The Trump administration has rejected efforts to equalize health care access and embraced discriminatory policies toward those most impacted by America’s HIV epidemic. Yet it has also launched one of the most ambitious, historic and inspiring health initiatives of our time — assuming Congress funds it.
President Donald Trump announced earlier this year a goal to reduce new HIV infections in America by 90 percent over the next decade. And it’s completely doable; we have the tools. The medicines that restore and protect the health of people living with HIV also suppress the virus, stopping its transmission. And a daily pill — called a pre-exposure prophylaxis, or PrEP — prevents people from acquiring HIV.
So why haven’t we solved this already? Just 54 percent of people living with HIV in the U.S. have access to the health care and treatment necessary to suppress the virus. In fact, data released in March show the United States is dead last on rates of HIV viral suppression among 12 comparable high-income countries.
The reason we have poorer HIV outcomes than other high-income countries is not because we lag behind those nations in resources; it’s because we lag behind in ensuring a basic level of health care throughout the country. That must change, and it will require significant funds to do it.
The communities targeted by the White House initiative tell the story.

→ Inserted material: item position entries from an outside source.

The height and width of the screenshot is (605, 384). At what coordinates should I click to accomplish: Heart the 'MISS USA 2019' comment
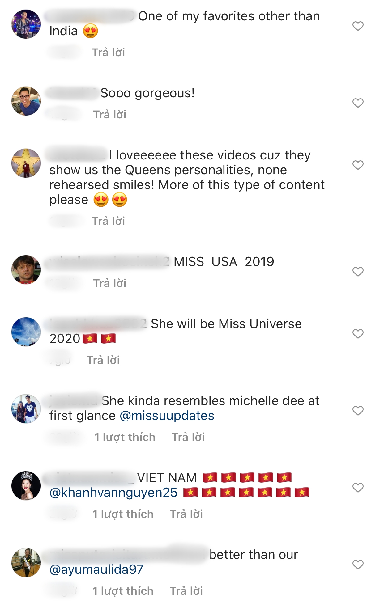pyautogui.click(x=358, y=272)
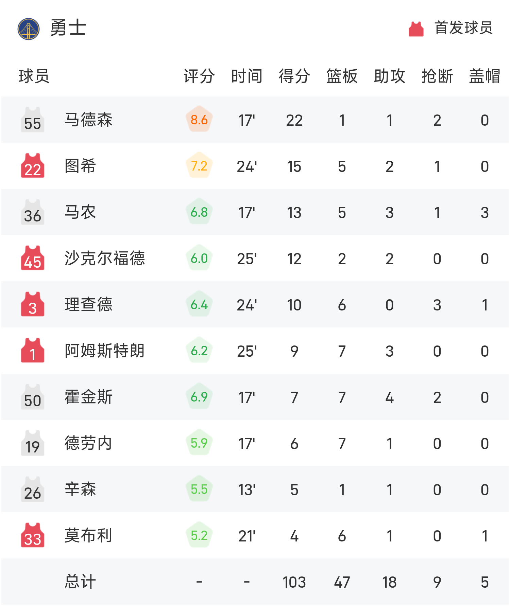This screenshot has height=606, width=510.
Task: Select red jersey number 22 icon
Action: (33, 166)
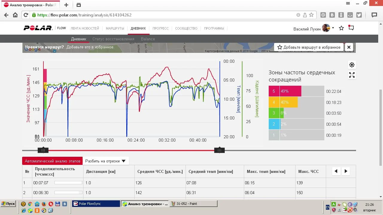Expand the chart to fullscreen
The width and height of the screenshot is (383, 215).
point(352,75)
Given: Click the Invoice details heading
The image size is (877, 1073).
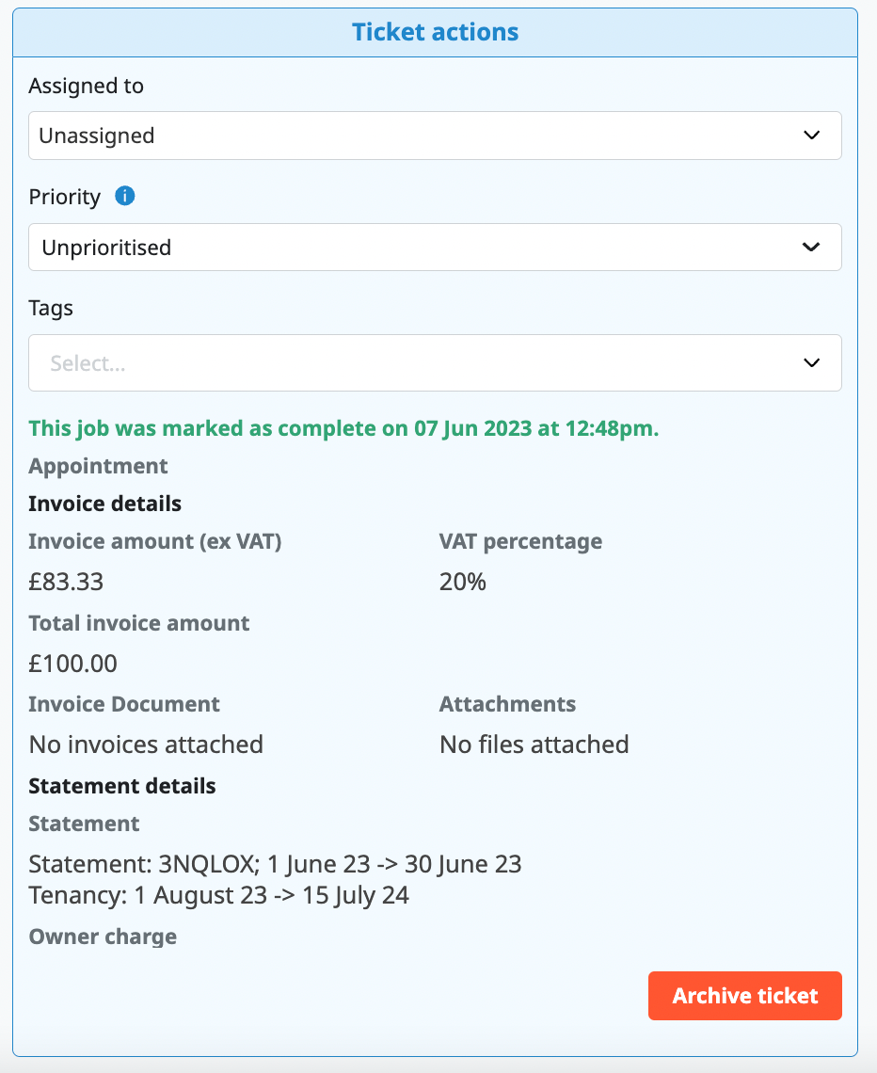Looking at the screenshot, I should [x=104, y=504].
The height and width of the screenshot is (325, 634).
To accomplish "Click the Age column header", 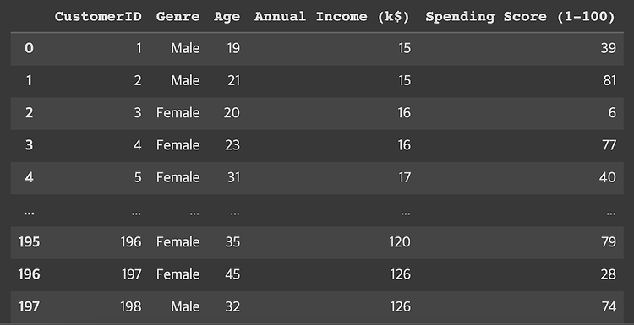I will 227,18.
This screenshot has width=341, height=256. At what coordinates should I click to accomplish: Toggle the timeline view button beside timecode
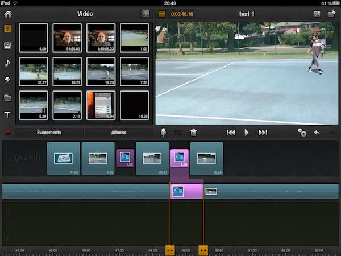pyautogui.click(x=162, y=14)
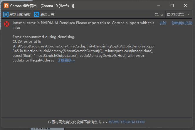Click the 忽略类似的消 link

tap(182, 23)
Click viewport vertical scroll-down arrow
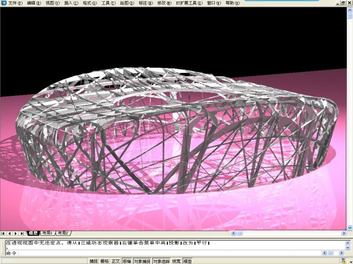Viewport: 353px width, 264px height. pos(350,227)
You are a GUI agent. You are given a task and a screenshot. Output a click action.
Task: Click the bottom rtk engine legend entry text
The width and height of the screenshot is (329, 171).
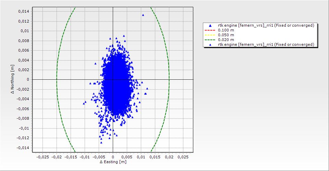point(266,44)
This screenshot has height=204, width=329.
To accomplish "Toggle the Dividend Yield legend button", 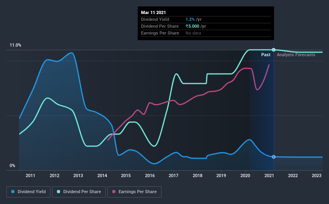I will 28,192.
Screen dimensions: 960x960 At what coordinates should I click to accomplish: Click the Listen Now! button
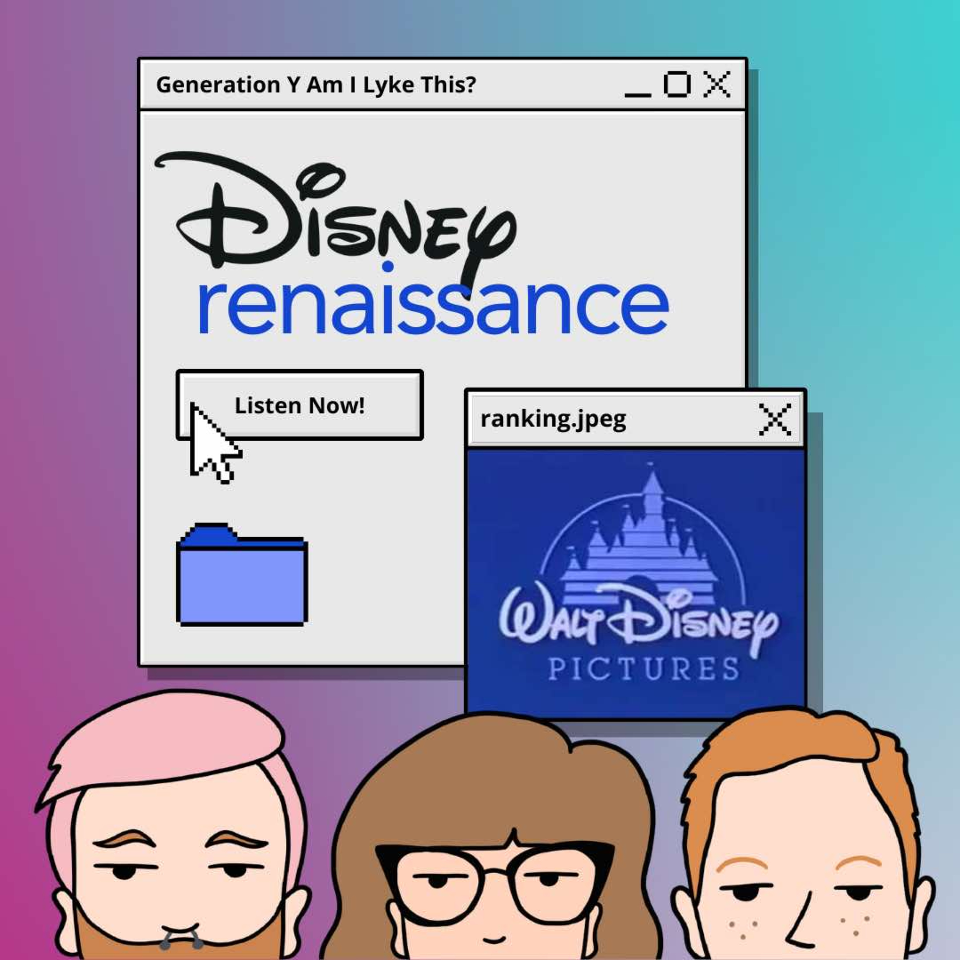tap(300, 405)
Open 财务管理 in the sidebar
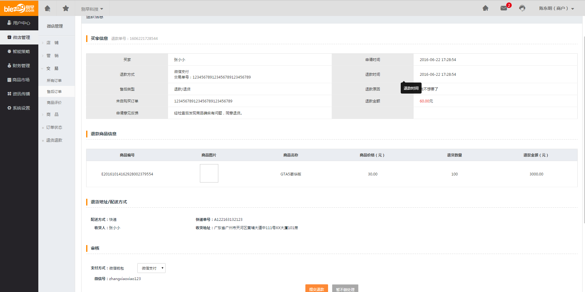 point(19,66)
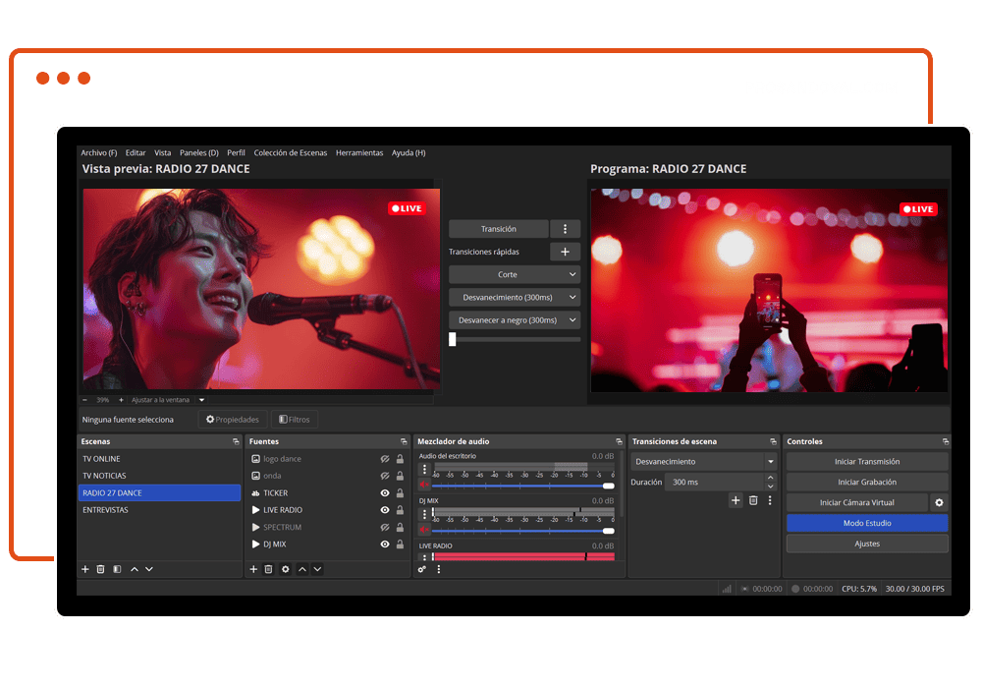
Task: Open properties with the gear icon under Fuentes
Action: 285,568
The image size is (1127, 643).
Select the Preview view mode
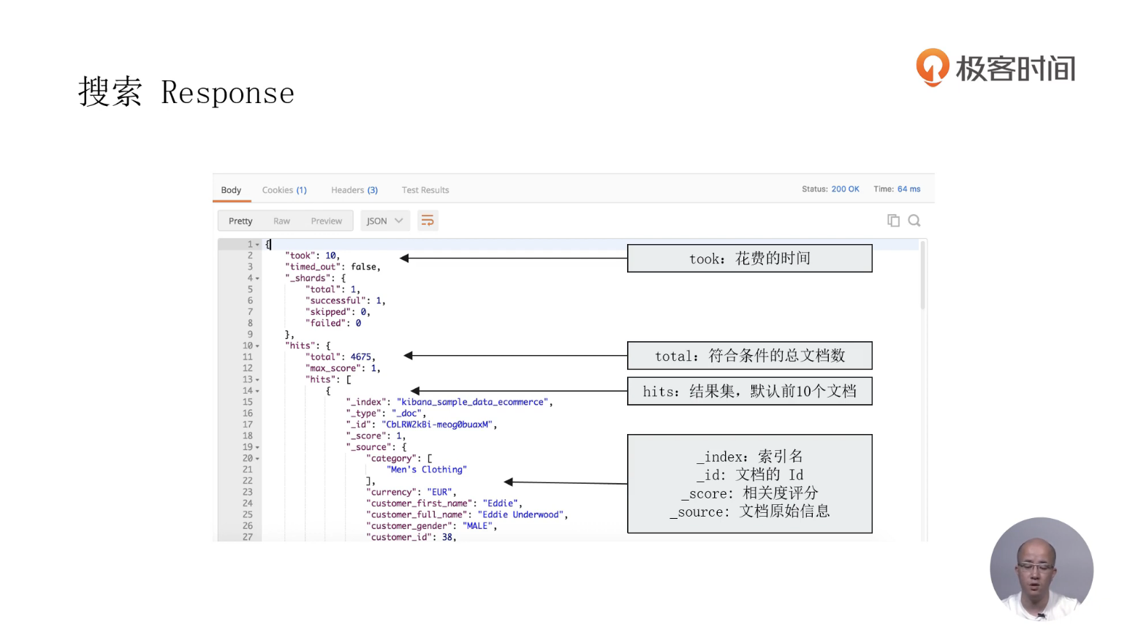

Each is home to persistent barriers to services that are grounded in stigma, inequity, discrimination and neglect, including in places where the knowledge, skills and technology needed to control this epidemic are available, but for many, out of reach.
The list includes Los Angeles County, where I saw my first patients with AIDS. It’s also where much of the early research that helped us understand the disease took place, and where unmet needs persist three decades later, fueling the epidemic among black and Hispanic men who have sex with men.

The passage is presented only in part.